Jakarta, eMaritim.com – Pasca kejadian tenggelamnya KM Sinar
Bangun di perairan Danau Toba, Direktorat Jenderal Perhubungan memperketat
penerbitan Surat Persetujuan Berlayar (SPB), dan mengeluarkan petunjuk
pengawasan penerbitan SPB bagi kapal-kapal yang berlayar di Perairan tersebut.
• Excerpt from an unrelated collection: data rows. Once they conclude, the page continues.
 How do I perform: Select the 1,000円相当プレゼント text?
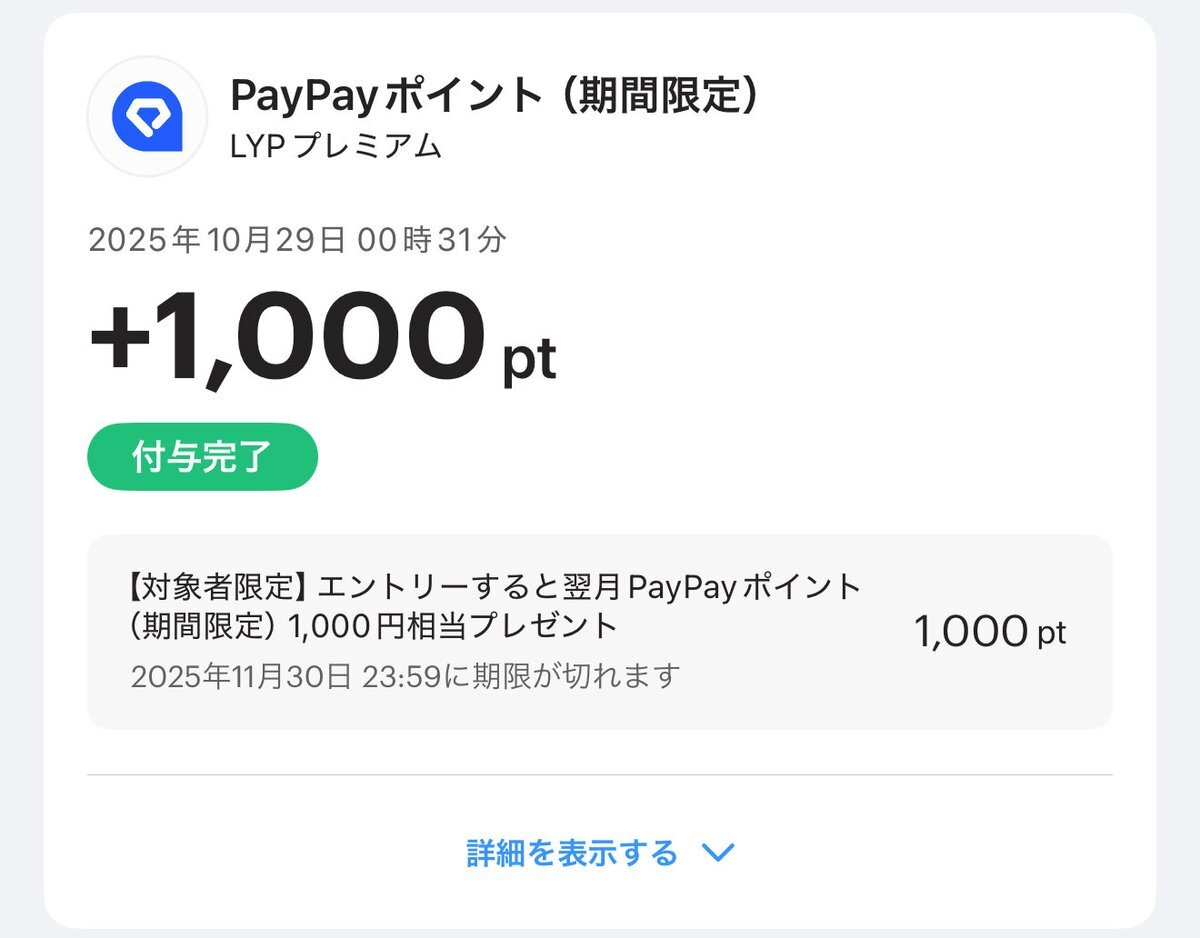pos(453,627)
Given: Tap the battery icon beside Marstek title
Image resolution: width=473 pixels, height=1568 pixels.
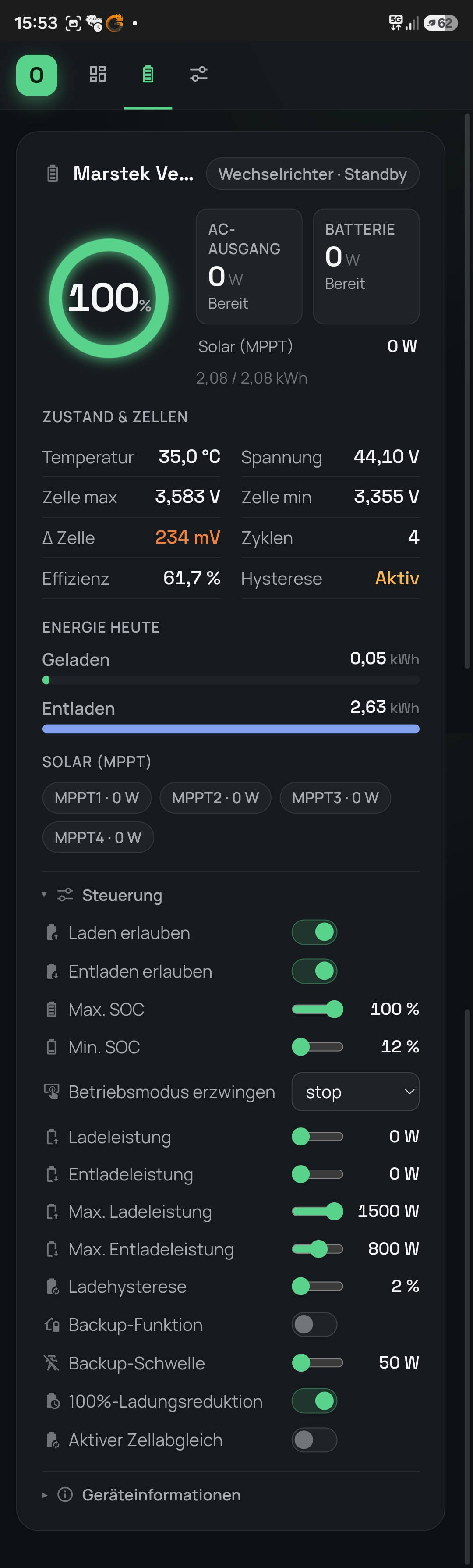Looking at the screenshot, I should click(53, 174).
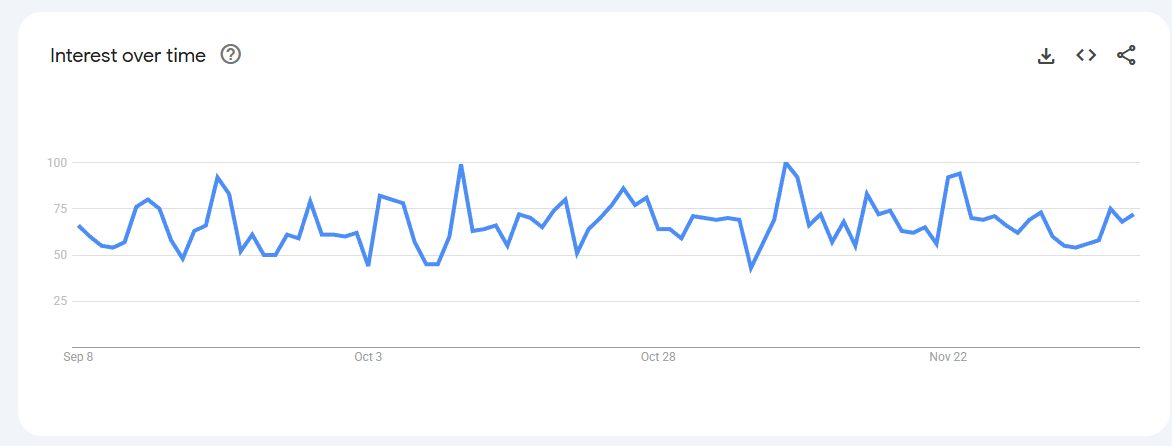The height and width of the screenshot is (446, 1172).
Task: Open the help icon beside Interest over time
Action: point(231,55)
Direktur Kesatuan Penjagaan Laut dan Pantai (KPLP), Junaidi
mengungkapkan bahwa dengan adanya kejadian tenggelamnya kapal KM. Sinar Bangun
di Danau Toba beberapa waktu yang lalu,
Direktorat Jenderal Perhubungan Laut selaku maritime administration
mengeluarkan Surat Edaran nomor KL.202/1/14/DN-18 tanggal 25 Juni 2018 yang
ditujukan untuk para pemilik/operator kapal dan nakhoda tentang Petunjuk
Pengawasa Penerbitan SPB Bagi
Kapal-Kapal yang Berlayar di Perairan Danau Toba.
"Selama ini SPB kapal-kapal yang berlayar di Danau Toba
diterbitkan oleh petugas pemegang fungsi keselamatan pelayaran angkutan sungai
dan danau pada Dinas Provinsi/Kabupaten/Kota setempat," kata Junaidi.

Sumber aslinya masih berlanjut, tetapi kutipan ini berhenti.